Dicellophilus anomalus

Scientific classification
- Kingdom: Animalia
- Phylum: Arthropoda
- Subphylum: Myriapoda
- Class: Chilopoda
- Order: Geophilomorpha
- Family: Mecistocephalidae
- Genus: Dicellophilus
- Species: D. anomalus
- Binomial name: Dicellophilus anomalus (Chamberlin, 1904)
- Synonyms: Mecistocephalus anomalus Chamberlin, 1904;

= Dicellophilus anomalus =

- Genus: Dicellophilus
- Species: anomalus
- Authority: (Chamberlin, 1904)
- Synonyms: Mecistocephalus anomalus Chamberlin, 1904

Species of centipede

Dicellophilus anomalus is a species of soil centipede in the family Mecistocephalidae. This centipede is found on the west coast of the United States. This species features 41 pairs of legs without intraspecific variation and can reach 60 mm in length. This centipede is notable as one of only four species in the family Mecistocephiladae found in North America.

== Discovery and taxonomy ==
This species was first described in 1904 by the American biologist Ralph V. Chamberlin. He based the original description of this species on a single male specimen found in Pacific Grove, California. Chamberlin originally described this centipede under the name Mecistocephalus anomalus. In 1919, the Italian zoologist Filippo Silvestri placed this species in the genus Dicellophilus instead. Since then, authorities have assigned this species to the genus Dicellophilus.

== Phylogeny ==
In 2010, a phylogenetic analysis of the genus Dicellophilus based on morphology confirmed the monophyly of the genus and placed D. anomalus in a clade with another species in the same genus, D. limatus. The species D. limatus is found in California. This analysis found that these two North American species form a sister group for the species D. pulcher, which emerged as the next closest relative in a phylogenetic tree of this genus. The species D. pulcher is found in Japan.

== Description ==
The species D. anomalus features 41 leg pairs in each sex and can reach 60 mm in length. The body ranges from yellow to orange-brown, with a reddish brown head. This species exhibits several distinctive traits shared by all the other members of the genus Dicellophilus. For example, as in all species in this genus, each of the posterior lateral sclerites of the labrum features longitudinal folds and a concave posterior margin fringed with bristles. Furthermore, as in all of these species, each of the ultimate legs features not only a ventral pore that is distinctly larger than all the other pores but also a tubercle at the distal end with a few small spines.

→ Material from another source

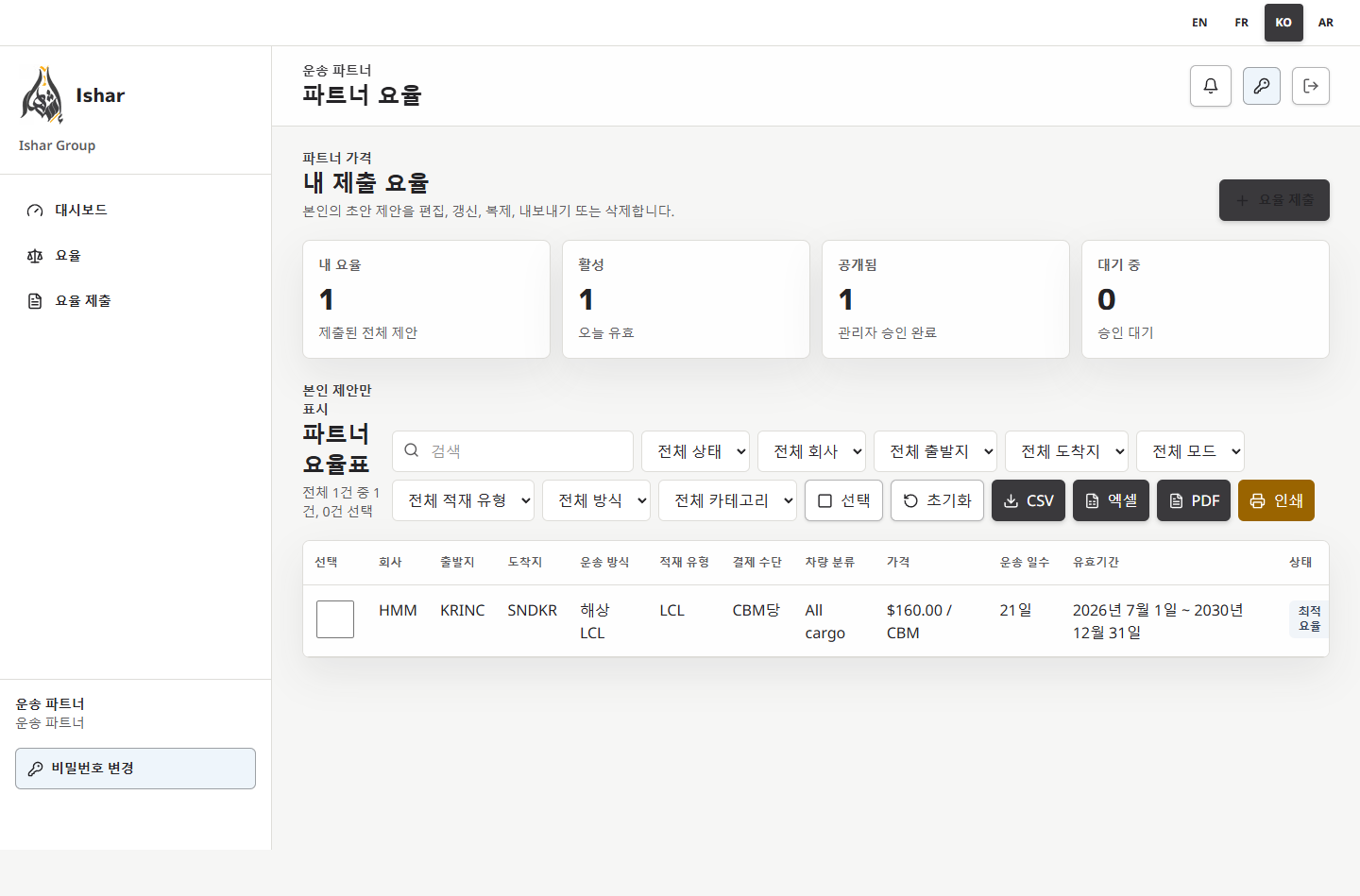
Task: Focus the 검색 search field
Action: click(513, 451)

The species D. anomalus shares a more extensive set of distinctive traits with its close relatives, D. limatus and D. pulcher. For example, in all three of these species, the terminal article of each of the antennae is elongate, with a length/width ratio ranging from 2.2 to 2.4. Furthermore, in all three species, the distal parts of the coxal projections from the first maxillae are evidently enlarged and subtriangular.

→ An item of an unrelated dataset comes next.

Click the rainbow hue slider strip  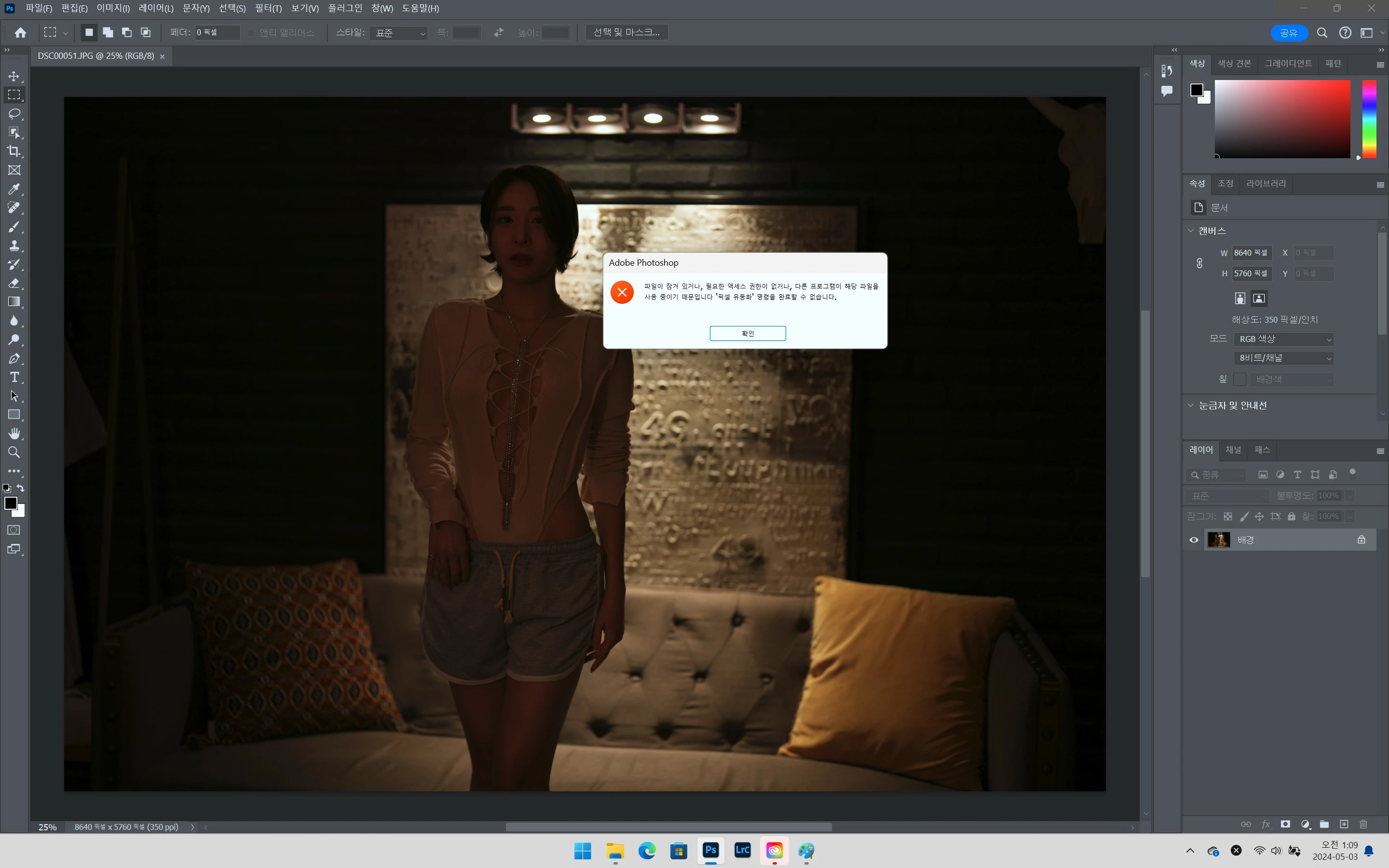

The species D. anomalus shares an especially extensive set of distinctive traits with its closest relative, D. limatus. For example, both D. anomalus and D. limatus feature antennae with elongate setae reaching 300 microns in length, whereas these setae range from 150 to 200 microns in length in D. pulcher. Furthermore, the transverse frontal line on the dorsal surface of the head forms an obvious angle pointing forward in the middle in both D. anomalus and D. limatus but is uniformly rounded in D. pulcher. Moreover, both D. anomalus and D. limatus feature a distinctly isolated pair of setae in the middle of the posterior part of the clypeus, but these setae are absent in D. pulcher.

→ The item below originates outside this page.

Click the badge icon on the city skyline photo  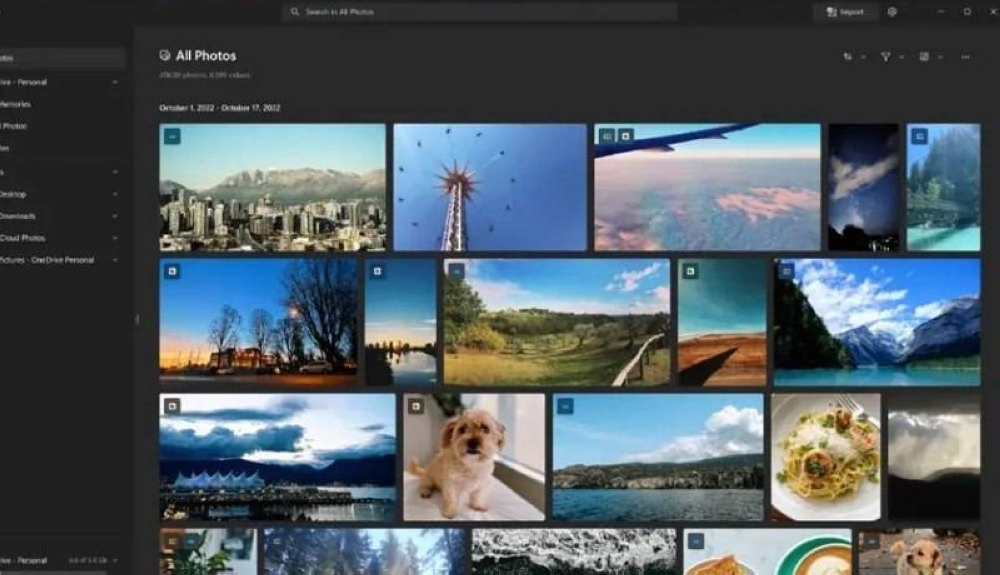172,136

The species D. limatus can be distinguished from its close relative D. anomalus, however, based on other traits. For example, the species D. limatus features 45 leg pairs, whereas D. anomalus features only 41 leg pairs. Furthermore, the telopodites of the first maxillae are elongate in D. anomalus, more than four times as long as their maximum width, whereas this length/width ratio falls within the range of 3.0 to 3.8 in D. limatus. Moreover, the posterior margin of the sternum of the last leg-bearing segment is a regular convex curve in D. limatus, whereas a short process shaped like a pillow projects from the posterior end of this sternum in D. anomalus.

== Distribution ==
The species D. anomalus has a distribution limited to a region from Oregon, between the Oregon Coast Range and the Cascade Range, to central California, west of the Sierra Nevada. In particular, this species has been recorded in Lebanon in Oregon as well as in Oroville and around Monterey Bay in California.